The late morning bloodshed shocked the eastern industrial city of Liege when the attacker armed with a knife repeatedly stabbed the two policewomen before using their own firearms to kill them.
Police were scrambling to unpick the motives of the attacker identified as Benjamin Herman, a 36-year-old with a decade spent in and out of prison for acts of violence and petty crimes, who was out of jail on leave when he attacked.
Gunman linked to brutal hammer murder
Special attention is being given to the gruesome murder of an alleged heroin dealer linked to Herman who was bludgeoned to death with a hammer late Monday near the Luxembourg border.
Investigators on Tuesday found the hammer in Herman's car.
Belgian Interior Minister Jan Jambon said police believed the Liege attacker carried out the killing just hours after getting a temporary release from prison.
"He also committed a murder the night before," Jambon told broadcaster RTL.
Jambon confirmed that the fourth victim was a former inmate who did prison time with Herman.
He "had nothing to lose" after "committing a murder (in the night of Monday to Tuesday)," a source close to the investigation told AFP.
Who are the victims?
As well as the two policewomen, the attacker also shot dead a 22-year-old student sitting in a parked car in central Liege.
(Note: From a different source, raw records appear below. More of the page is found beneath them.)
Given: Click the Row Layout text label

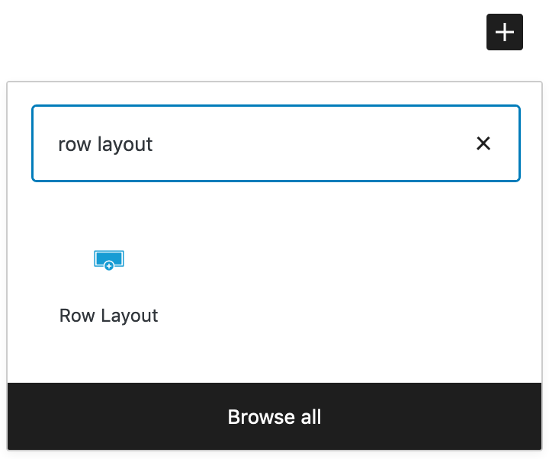Looking at the screenshot, I should coord(109,316).
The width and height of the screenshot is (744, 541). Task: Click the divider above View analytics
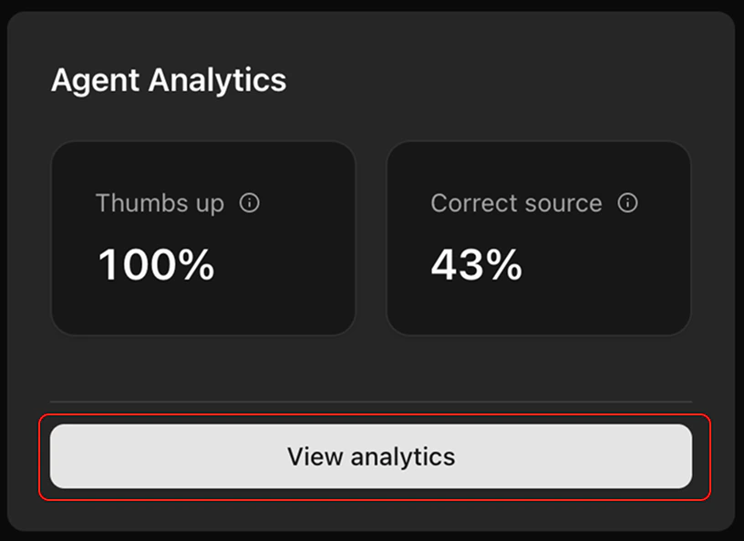[371, 403]
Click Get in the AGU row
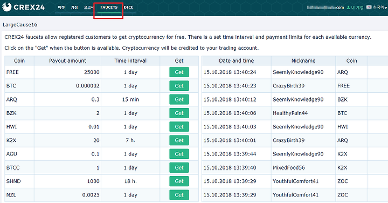Image resolution: width=388 pixels, height=203 pixels. 179,154
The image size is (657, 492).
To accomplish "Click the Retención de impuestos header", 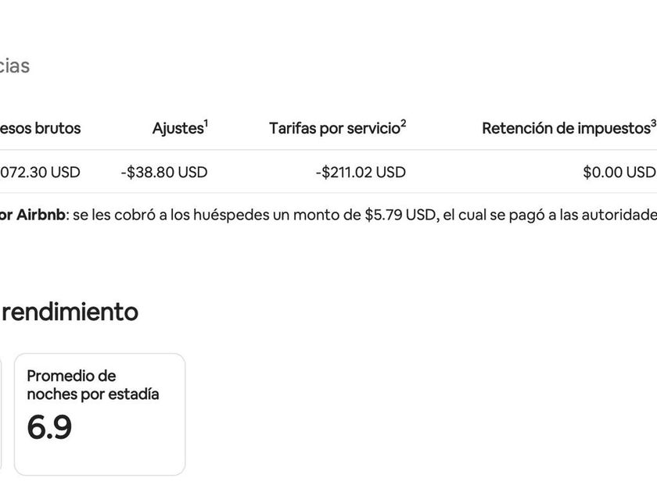I will tap(565, 129).
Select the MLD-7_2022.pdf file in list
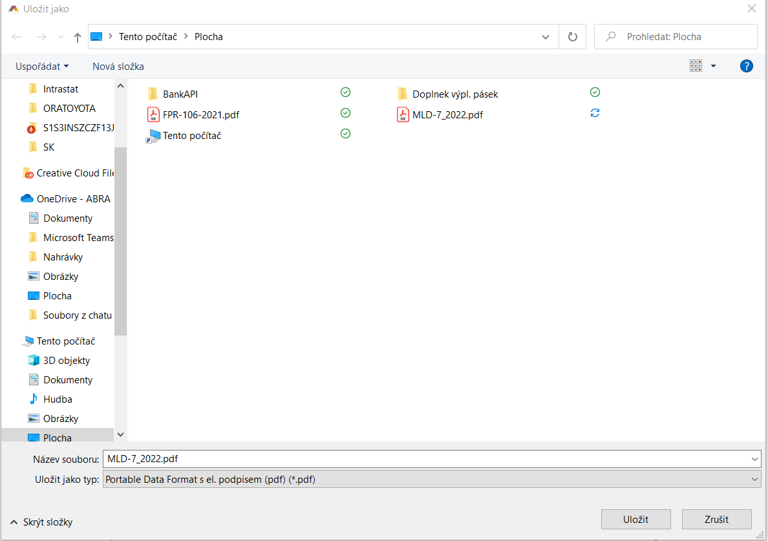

He then took a female cleaner hostage in the nearby Leonie de Waha school, a public institution with several hundred students aged from two to 18.
The two murdered police officers were identified as Lucile Garcia, 53, who had recently become a grandmother, and Soraya Belkacemi, 45, a mother to 13-year-old twins.
Amateur footage obtained by AFP showed the gunman shouting "Allahu Akbar" (Arabic for "God is greatest") as he walked through the Liege streets during the rampage.
In another video, the suspect darts out of a school where he had holed up into a short and intense burst of police gunfire, after which the man collapses to the ground.

A convict killed two policewomen and a bystander before being shot by police in Liege, Belgium. Source: AAP
Debate about prison policy
Debate in Belgium was swirling on the country's prison policy with reports that Herman had repeatedly blown the conditions of his temporary leave from jail ahead of his full release set for 2020.
"I feel responsible because I have responsibility for prisons," Belgian Justice Minister Koen Geens told RTBF radio.
Liege, a major city in Belgium's blighted rustbelt, was the scene of another bloody shootout in 2011 when a former convict killed six people and wounded more than 120 before turning the gun on himself.
Minister Jambon said an investigation has been launched into the latest incident, including the circumstances surrounding Herman's release from prison.
"It's really an isolated case. He wasn't part of a network, he did not receive instructions from anyone else, so there is no need to raise the terror threat alert level," Jambon said, adding that investigators have no precise information that any other attacks might have been likely.
Liege police on Tuesday said it was "clear that the assassin's objective was to attack the police" and that one of the four officers wounded had suffered a serious leg injury.
Prime Minister Charles Michel denounced what he called the "cowardly and blind violence" of Tuesday's attack.